Generate Meshes#
FElupe provides a simple mesh generation module felupe.mesh
. A Mesh instance contains essentially two arrays: one with points
and another one containing the cell connectivities, called cells
. Only a single cell_type
is supported per mesh. Optionally the cell_type
is specified which is used if the mesh is saved as a VTK or a XDMF file. These cell types are identical to cell types used in meshio (VTK types): line
, quad
and hexahedron
for linear lagrange elements or triangle
and tetra
for 2- and 3-simplices or VTK_LAGRANGE_HEXAHEDRON
for 3d lagrange-cells with polynomial shape functions of arbitrary order.
import numpy as np
import felupe as fe
points = np.array([
[ 0, 0], # point 1
[ 1, 0], # point 2
[ 0, 1], # point 3
[ 1, 1], # point 4
], dtype=float)

[DATA FOR ANALYSIS]
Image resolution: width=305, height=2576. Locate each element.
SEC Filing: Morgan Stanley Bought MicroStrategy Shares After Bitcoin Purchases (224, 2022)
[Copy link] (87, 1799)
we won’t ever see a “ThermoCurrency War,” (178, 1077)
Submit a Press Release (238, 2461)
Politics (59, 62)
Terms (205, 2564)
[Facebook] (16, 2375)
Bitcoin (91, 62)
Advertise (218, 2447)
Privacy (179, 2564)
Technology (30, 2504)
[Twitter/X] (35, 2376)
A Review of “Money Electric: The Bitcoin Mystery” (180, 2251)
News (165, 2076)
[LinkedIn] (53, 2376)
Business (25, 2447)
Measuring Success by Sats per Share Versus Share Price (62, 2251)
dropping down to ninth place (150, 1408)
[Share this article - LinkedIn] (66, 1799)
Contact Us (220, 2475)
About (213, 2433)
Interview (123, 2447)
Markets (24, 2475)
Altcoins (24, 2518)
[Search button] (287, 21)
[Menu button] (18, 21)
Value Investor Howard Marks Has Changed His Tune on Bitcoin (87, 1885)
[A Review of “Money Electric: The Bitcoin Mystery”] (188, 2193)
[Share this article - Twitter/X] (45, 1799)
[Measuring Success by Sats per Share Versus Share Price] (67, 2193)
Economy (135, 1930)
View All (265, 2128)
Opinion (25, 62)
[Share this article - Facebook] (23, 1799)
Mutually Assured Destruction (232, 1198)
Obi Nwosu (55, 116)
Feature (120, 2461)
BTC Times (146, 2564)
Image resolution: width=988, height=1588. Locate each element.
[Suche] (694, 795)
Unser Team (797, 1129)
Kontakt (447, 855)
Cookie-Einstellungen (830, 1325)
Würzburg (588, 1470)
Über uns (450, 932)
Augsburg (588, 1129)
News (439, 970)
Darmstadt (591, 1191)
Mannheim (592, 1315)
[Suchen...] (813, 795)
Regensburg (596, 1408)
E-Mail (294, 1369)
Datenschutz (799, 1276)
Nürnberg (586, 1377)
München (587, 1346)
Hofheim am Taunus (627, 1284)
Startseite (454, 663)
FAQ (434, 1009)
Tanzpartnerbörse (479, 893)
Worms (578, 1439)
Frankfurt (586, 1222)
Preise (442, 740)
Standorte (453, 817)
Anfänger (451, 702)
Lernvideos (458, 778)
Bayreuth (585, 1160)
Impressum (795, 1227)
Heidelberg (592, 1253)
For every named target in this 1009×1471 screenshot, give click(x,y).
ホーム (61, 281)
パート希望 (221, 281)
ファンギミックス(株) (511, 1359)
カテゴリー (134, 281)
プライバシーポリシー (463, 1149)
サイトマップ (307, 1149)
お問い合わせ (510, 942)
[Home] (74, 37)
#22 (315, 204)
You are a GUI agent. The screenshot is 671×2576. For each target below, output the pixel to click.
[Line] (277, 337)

[CHECK YOUR UNDERSTANDING]
a: Answer each of these questions about the FElupe mesh-generation text:
(i) What two arrays does a Mesh instance essentially contain?
(ii) How many cell types does a single mesh support?
(iii) Which cell types does the text name for 2- and 3-simplices?
b: Can you pick up the FElupe mesh-generation text after its final line and carry it on?

[ANSWERS FOR THIS EXERCISE]
a:
(i) One array with points and another with the cell connectivities, called cells.
(ii) Only a single cell_type per mesh.
(iii) triangle and tetra.

b:
cells = np.array([
[ 0, 1, 3, 2], # point-connectivity of first cell
])
mesh = fe.Mesh(points, cells, cell_type="quad")
Generate a cube by hand#
First let’s start with the generation of a line from x=1
to x=3
with n=2
points. Next, the line is expanded into a rectangle. The z
argument of felupe.mesh.expand()
represents the total expansion. Again, an expansion of our rectangle leads to a hexahedron. Several other useful functions are available beside felupe.mesh.expand()
: felupe.mesh.rotate()
, felupe.mesh.revolve()
and felupe.mesh.sweep()
. With these simple tools at hand, rectangles, cubes or cylinders may be constructed with ease.
line = fe.mesh.Line(a=1, b=3, n=7)
rect = fe.mesh.expand(line, n=2, z=5)
hexa = fe.mesh.expand(rect, n=2, z=3)
Lines, rectangles and cubes#
Of course lines, rectangles, cubes and cylinders do not have to be constructed manually each time. Instead, some easier to use classes are povided by FElupe like felupe.mesh.Line
, felupe.Rectangle
or felupe.Cube
.
Triangle and Tetrahedron meshes#
Any quad or tetrahedron mesh may be subdivided (triangulated) to meshes out of Triangle or Tetrahedrons by felupe.mesh.triangulate()
.
rectangle_quad = fe.Rectangle(n=5)
rectangle_tetra = fe.mesh.triangulate(rect_quad)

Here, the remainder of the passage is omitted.